**The problem:**
Read the data and repeat it in full, exactly.

**Supplied records:**
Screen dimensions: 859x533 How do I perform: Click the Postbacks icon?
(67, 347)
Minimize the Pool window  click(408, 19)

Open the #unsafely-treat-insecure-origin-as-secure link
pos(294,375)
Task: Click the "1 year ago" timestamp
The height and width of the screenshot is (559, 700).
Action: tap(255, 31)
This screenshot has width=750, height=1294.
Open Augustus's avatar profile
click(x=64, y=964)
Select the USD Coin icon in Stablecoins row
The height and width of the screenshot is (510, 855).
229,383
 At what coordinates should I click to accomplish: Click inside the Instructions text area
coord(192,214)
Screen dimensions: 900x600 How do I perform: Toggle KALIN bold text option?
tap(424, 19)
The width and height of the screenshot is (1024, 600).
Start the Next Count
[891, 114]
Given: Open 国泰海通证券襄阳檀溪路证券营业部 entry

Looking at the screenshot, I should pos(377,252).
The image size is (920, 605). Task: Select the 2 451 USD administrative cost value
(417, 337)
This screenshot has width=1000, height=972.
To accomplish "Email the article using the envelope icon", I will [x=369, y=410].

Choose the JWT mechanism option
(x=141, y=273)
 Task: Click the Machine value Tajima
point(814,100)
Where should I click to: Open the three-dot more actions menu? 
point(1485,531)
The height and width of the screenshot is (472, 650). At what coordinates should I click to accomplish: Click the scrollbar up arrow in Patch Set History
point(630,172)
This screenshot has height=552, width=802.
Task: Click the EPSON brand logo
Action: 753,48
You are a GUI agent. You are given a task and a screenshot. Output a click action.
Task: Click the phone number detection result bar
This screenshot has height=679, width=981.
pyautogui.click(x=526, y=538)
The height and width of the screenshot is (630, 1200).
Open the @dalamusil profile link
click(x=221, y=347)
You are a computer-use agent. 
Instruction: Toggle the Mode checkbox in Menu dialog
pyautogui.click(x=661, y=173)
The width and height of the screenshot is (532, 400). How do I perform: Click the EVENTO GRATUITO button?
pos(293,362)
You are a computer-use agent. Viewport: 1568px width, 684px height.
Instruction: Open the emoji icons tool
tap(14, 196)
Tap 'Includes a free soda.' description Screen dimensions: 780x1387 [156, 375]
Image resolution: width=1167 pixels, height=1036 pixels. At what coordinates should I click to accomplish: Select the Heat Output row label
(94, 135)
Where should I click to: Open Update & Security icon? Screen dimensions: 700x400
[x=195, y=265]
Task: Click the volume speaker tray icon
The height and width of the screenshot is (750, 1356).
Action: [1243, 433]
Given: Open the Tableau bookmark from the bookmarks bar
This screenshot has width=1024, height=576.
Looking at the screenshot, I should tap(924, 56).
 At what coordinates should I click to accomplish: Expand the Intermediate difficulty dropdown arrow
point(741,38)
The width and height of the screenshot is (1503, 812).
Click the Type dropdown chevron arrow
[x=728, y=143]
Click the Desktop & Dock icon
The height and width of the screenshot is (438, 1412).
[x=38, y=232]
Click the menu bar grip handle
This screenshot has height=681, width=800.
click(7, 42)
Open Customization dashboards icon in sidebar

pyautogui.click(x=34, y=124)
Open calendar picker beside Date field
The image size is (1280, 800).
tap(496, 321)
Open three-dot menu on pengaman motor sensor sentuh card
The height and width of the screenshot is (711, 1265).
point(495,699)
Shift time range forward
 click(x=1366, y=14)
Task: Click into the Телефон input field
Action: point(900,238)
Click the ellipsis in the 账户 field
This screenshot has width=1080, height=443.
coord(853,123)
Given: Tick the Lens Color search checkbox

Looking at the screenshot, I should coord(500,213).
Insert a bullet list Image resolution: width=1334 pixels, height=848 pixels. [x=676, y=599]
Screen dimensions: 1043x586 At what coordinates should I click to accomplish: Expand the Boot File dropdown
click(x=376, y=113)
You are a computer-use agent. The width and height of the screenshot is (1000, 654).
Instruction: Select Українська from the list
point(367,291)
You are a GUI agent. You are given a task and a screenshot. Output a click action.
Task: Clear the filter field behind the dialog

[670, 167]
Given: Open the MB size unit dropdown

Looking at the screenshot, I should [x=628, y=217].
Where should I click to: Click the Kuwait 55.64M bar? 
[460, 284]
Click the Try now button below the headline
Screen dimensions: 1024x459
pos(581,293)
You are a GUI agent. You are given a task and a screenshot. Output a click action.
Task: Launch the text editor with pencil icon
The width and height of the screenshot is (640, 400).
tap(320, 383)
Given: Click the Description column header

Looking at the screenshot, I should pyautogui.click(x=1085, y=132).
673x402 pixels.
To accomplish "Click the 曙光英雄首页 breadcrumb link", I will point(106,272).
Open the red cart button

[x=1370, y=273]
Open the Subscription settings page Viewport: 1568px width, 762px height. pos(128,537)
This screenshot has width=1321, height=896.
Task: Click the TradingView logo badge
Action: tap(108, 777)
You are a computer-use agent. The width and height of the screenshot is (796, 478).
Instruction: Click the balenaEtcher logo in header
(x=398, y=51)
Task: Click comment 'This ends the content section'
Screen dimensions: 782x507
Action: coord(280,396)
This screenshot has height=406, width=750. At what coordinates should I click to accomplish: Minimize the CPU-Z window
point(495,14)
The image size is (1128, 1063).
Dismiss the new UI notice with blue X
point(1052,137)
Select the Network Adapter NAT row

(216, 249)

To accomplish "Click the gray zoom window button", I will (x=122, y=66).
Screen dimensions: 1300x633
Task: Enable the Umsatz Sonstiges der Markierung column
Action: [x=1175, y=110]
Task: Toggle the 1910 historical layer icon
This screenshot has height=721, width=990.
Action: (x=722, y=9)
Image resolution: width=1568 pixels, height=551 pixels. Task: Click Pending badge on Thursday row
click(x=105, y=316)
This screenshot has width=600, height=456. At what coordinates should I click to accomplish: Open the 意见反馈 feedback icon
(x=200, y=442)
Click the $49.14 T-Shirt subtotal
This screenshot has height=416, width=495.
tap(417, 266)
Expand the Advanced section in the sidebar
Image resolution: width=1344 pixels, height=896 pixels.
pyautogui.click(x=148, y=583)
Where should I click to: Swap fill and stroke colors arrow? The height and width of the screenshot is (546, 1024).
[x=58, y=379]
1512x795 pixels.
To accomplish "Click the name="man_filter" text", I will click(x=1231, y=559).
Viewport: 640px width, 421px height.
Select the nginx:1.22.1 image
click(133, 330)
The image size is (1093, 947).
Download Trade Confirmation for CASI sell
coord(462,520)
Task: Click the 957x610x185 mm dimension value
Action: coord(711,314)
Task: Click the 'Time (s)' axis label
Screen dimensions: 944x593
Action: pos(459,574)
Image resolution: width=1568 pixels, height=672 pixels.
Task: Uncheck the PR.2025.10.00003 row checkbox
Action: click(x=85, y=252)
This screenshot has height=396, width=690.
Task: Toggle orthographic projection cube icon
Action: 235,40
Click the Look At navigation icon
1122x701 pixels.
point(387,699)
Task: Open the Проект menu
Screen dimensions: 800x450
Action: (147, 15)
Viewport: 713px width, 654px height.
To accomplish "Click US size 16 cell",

**Answer to this exercise:**
Screen dimensions: 859x533 How do I perform: Click the Postbacks icon?
(67, 347)
Minimize the Pool window  click(408, 19)

Open the #unsafely-treat-insecure-origin-as-secure link
pos(294,375)
Task: Click the "1 year ago" timestamp
The height and width of the screenshot is (559, 700).
Action: tap(255, 31)
This screenshot has width=750, height=1294.
Open Augustus's avatar profile
click(x=64, y=964)
Select the USD Coin icon in Stablecoins row
The height and width of the screenshot is (510, 855).
229,383
 At what coordinates should I click to accomplish: Click inside the Instructions text area
coord(192,214)
Screen dimensions: 900x600 How do I perform: Toggle KALIN bold text option?
tap(424, 19)
The width and height of the screenshot is (1024, 600).
Start the Next Count
[891, 114]
Given: Open 国泰海通证券襄阳檀溪路证券营业部 entry

Looking at the screenshot, I should pos(377,252).
The image size is (920, 605). Task: Select the 2 451 USD administrative cost value
(417, 337)
This screenshot has width=1000, height=972.
To accomplish "Email the article using the envelope icon", I will [x=369, y=410].

Choose the JWT mechanism option
(x=141, y=273)
 Task: Click the Machine value Tajima
point(814,100)
Where should I click to: Open the three-dot more actions menu? 
point(1485,531)
The height and width of the screenshot is (472, 650). At what coordinates should I click to accomplish: Click the scrollbar up arrow in Patch Set History
point(630,172)
This screenshot has height=552, width=802.
Task: Click the EPSON brand logo
Action: 753,48
You are a GUI agent. You are given a task and a screenshot. Output a click action.
Task: Click the phone number detection result bar
This screenshot has height=679, width=981.
pyautogui.click(x=526, y=538)
The height and width of the screenshot is (630, 1200).
Open the @dalamusil profile link
click(x=221, y=347)
You are a computer-use agent. 
Instruction: Toggle the Mode checkbox in Menu dialog
pyautogui.click(x=661, y=173)
The width and height of the screenshot is (532, 400). How do I perform: Click the EVENTO GRATUITO button?
pos(293,362)
You are a computer-use agent. Viewport: 1568px width, 684px height.
Instruction: Open the emoji icons tool
tap(14, 196)
Tap 'Includes a free soda.' description Screen dimensions: 780x1387 [156, 375]
Image resolution: width=1167 pixels, height=1036 pixels. At what coordinates should I click to accomplish: Select the Heat Output row label
(94, 135)
Where should I click to: Open Update & Security icon? Screen dimensions: 700x400
[x=195, y=265]
Task: Click the volume speaker tray icon
The height and width of the screenshot is (750, 1356).
Action: [1243, 433]
Given: Open the Tableau bookmark from the bookmarks bar
This screenshot has width=1024, height=576.
Looking at the screenshot, I should tap(924, 56).
 At what coordinates should I click to accomplish: Expand the Intermediate difficulty dropdown arrow
point(741,38)
The width and height of the screenshot is (1503, 812).
Click the Type dropdown chevron arrow
[x=728, y=143]
Click the Desktop & Dock icon
The height and width of the screenshot is (438, 1412).
[x=38, y=232]
Click the menu bar grip handle
This screenshot has height=681, width=800.
click(7, 42)
Open Customization dashboards icon in sidebar

pyautogui.click(x=34, y=124)
Open calendar picker beside Date field
The image size is (1280, 800).
tap(496, 321)
Open three-dot menu on pengaman motor sensor sentuh card
The height and width of the screenshot is (711, 1265).
point(495,699)
Shift time range forward
 click(x=1366, y=14)
Task: Click into the Телефон input field
Action: point(900,238)
Click the ellipsis in the 账户 field
This screenshot has width=1080, height=443.
coord(853,123)
Given: Tick the Lens Color search checkbox

Looking at the screenshot, I should coord(500,213).
Insert a bullet list Image resolution: width=1334 pixels, height=848 pixels. [x=676, y=599]
Screen dimensions: 1043x586 At what coordinates should I click to accomplish: Expand the Boot File dropdown
click(x=376, y=113)
You are a computer-use agent. The width and height of the screenshot is (1000, 654).
Instruction: Select Українська from the list
point(367,291)
You are a GUI agent. You are given a task and a screenshot. Output a click action.
Task: Clear the filter field behind the dialog

[670, 167]
Given: Open the MB size unit dropdown

Looking at the screenshot, I should [x=628, y=217].
Where should I click to: Click the Kuwait 55.64M bar? 
[460, 284]
Click the Try now button below the headline
Screen dimensions: 1024x459
pos(581,293)
You are a GUI agent. You are given a task and a screenshot. Output a click action.
Task: Launch the text editor with pencil icon
The width and height of the screenshot is (640, 400).
tap(320, 383)
Given: Click the Description column header

Looking at the screenshot, I should pyautogui.click(x=1085, y=132).
673x402 pixels.
To accomplish "Click the 曙光英雄首页 breadcrumb link", I will point(106,272).
Open the red cart button

[x=1370, y=273]
Open the Subscription settings page Viewport: 1568px width, 762px height. pos(128,537)
This screenshot has width=1321, height=896.
Task: Click the TradingView logo badge
Action: tap(108, 777)
You are a computer-use agent. The width and height of the screenshot is (796, 478).
Instruction: Click the balenaEtcher logo in header
(x=398, y=51)
Task: Click comment 'This ends the content section'
Screen dimensions: 782x507
Action: coord(280,396)
This screenshot has height=406, width=750. At what coordinates should I click to accomplish: Minimize the CPU-Z window
point(495,14)
The image size is (1128, 1063).
Dismiss the new UI notice with blue X
point(1052,137)
Select the Network Adapter NAT row

(216, 249)

To accomplish "Click the gray zoom window button", I will (x=122, y=66).
Screen dimensions: 1300x633
Task: Enable the Umsatz Sonstiges der Markierung column
Action: [x=1175, y=110]
Task: Toggle the 1910 historical layer icon
This screenshot has height=721, width=990.
Action: (x=722, y=9)
Image resolution: width=1568 pixels, height=551 pixels. Task: Click Pending badge on Thursday row
click(x=105, y=316)
This screenshot has width=600, height=456. At what coordinates should I click to accomplish: Open the 意见反馈 feedback icon
(x=200, y=442)
Click the $49.14 T-Shirt subtotal
This screenshot has height=416, width=495.
tap(417, 266)
Expand the Advanced section in the sidebar
Image resolution: width=1344 pixels, height=896 pixels.
pyautogui.click(x=148, y=583)
Where should I click to: Swap fill and stroke colors arrow? The height and width of the screenshot is (546, 1024).
[x=58, y=379]
1512x795 pixels.
To accomplish "Click the name="man_filter" text", I will click(x=1231, y=559).
Viewport: 640px width, 421px height.
Select the nginx:1.22.1 image
click(133, 330)
The image size is (1093, 947).
Download Trade Confirmation for CASI sell
coord(462,520)
Task: Click the 957x610x185 mm dimension value
Action: coord(711,314)
Task: Click the 'Time (s)' axis label
Screen dimensions: 944x593
Action: pos(459,574)
Image resolution: width=1568 pixels, height=672 pixels.
Task: Uncheck the PR.2025.10.00003 row checkbox
Action: click(x=85, y=252)
This screenshot has height=396, width=690.
Task: Toggle orthographic projection cube icon
Action: 235,40
Click the Look At navigation icon
1122x701 pixels.
point(387,699)
Task: Open the Проект menu
Screen dimensions: 800x450
Action: (147, 15)
Viewport: 713px width, 654px height.
To accomplish "Click US size 16 cell",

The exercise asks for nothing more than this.